L’“inflazione di fondo”, al netto degli energetici e degli alimentari freschi, si riduce (da +2,4% a +1,9%), così come quella al netto dei soli beni energetici (da +2,5% a +2,1%). Il “carrello della spesa” ha visto i prezzi salire al +2,2% su base annua

Nel mese di marzo 2026 l’inflazione in Italia è salita allo 0,5% su base mensile e all’1,7% su base annua (dal 1,5% di febbraio). Lo scrive l'Istat, spiegando che l’aumento è dovuto principalmente alla minore discesa dei prezzi energetici (regolamentati da -11,6% a -1,6%, non regolamentati da -6,2% a -2,0%) e all’accelerazione degli alimentari freschi (da +3,7% a +4,7%).  
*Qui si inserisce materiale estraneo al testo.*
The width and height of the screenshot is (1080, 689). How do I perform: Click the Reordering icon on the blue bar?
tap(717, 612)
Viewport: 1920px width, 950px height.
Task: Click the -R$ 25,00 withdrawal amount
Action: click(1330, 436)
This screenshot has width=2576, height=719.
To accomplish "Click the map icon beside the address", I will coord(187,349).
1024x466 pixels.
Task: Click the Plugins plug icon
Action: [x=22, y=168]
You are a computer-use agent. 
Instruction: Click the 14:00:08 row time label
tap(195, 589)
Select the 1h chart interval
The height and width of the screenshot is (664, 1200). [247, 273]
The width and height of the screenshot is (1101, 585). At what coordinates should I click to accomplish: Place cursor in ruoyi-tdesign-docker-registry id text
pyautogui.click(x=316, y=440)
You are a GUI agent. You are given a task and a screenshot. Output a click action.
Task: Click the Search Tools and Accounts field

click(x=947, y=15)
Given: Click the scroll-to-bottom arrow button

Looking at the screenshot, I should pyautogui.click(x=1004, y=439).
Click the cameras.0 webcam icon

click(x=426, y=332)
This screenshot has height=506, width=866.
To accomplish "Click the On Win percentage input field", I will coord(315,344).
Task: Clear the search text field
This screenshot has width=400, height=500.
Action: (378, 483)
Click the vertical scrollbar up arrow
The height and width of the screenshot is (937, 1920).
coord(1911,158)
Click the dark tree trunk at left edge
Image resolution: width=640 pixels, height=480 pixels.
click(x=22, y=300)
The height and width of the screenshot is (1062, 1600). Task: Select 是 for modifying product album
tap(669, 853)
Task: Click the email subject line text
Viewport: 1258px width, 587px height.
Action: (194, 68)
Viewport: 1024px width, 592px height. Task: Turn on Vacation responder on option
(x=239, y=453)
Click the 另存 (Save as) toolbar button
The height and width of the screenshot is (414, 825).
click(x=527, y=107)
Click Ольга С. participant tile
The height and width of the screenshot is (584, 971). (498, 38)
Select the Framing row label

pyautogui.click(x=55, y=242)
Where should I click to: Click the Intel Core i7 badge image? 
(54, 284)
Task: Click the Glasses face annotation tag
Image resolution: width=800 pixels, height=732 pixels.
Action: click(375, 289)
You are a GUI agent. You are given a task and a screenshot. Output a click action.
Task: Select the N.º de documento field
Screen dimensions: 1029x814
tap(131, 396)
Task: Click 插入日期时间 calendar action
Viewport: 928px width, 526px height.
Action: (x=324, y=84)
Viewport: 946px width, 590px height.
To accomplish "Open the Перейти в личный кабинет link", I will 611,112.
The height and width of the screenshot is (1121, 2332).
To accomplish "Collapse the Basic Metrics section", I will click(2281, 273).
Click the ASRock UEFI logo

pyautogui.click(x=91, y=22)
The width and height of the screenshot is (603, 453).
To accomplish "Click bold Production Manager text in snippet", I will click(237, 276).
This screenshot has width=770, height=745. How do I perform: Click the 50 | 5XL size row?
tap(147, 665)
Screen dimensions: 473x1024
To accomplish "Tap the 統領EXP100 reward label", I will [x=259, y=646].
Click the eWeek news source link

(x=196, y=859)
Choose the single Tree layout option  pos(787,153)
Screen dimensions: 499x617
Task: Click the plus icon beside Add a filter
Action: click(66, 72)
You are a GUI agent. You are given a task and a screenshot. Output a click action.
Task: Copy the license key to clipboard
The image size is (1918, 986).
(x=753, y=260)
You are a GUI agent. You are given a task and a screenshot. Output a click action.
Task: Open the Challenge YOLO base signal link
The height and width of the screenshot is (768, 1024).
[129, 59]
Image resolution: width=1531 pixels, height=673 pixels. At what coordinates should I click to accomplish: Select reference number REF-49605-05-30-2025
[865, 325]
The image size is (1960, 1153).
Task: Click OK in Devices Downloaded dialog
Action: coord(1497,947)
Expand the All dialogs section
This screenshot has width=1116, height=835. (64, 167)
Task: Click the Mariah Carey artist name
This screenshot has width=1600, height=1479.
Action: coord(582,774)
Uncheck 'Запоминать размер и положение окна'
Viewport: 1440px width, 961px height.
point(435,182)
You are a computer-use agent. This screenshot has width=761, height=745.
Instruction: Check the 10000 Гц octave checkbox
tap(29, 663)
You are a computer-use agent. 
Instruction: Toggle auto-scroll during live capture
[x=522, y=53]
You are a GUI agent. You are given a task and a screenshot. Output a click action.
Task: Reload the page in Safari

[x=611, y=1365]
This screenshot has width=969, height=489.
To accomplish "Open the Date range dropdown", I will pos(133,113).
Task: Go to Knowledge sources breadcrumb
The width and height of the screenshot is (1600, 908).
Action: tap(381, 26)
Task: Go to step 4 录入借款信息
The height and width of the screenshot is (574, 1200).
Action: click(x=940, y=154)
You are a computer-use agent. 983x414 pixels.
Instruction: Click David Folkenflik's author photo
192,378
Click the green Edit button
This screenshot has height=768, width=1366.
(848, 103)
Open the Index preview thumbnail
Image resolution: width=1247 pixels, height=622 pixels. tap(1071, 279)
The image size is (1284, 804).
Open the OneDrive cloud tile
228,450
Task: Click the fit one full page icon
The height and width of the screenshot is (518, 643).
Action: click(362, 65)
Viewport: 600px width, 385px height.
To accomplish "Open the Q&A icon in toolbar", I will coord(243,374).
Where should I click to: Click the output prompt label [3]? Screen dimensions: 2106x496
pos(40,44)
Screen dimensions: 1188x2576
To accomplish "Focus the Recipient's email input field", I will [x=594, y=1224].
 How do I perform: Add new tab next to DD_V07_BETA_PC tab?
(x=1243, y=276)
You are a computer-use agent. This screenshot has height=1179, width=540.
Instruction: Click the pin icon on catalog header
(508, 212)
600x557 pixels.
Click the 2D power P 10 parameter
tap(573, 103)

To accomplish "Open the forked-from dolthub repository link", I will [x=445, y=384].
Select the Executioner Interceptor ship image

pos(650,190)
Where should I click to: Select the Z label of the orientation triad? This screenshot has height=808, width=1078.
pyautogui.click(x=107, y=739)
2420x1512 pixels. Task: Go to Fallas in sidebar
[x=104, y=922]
Hanno invece frenato i servizi ricreativi, culturali e per la cura della persona (da +4,9% a +3,0%) e i servizi relativi ai trasporti (da +2,9% a +2,2%).   L’inflazione di fondo è scesa dal 2,4% all’1,9%. I prezzi dei beni sono tornati positivi (+0,8% da -0,1%), mentre i servizi hanno rallentato (+2,8% da +3,6%). Il “carrello della spesa” ha visto i prezzi salire al +2,2% su base annua. L’inflazione acquisita per il 2026 è pari a +1,5%. L’indice IPCA segna +1,6% tendenziale. Nel primo trimestre i prezzi sono aumentati di più per le famiglie con spesa elevata (+1,6%) rispetto a quelle con spesa bassa (+1,0%).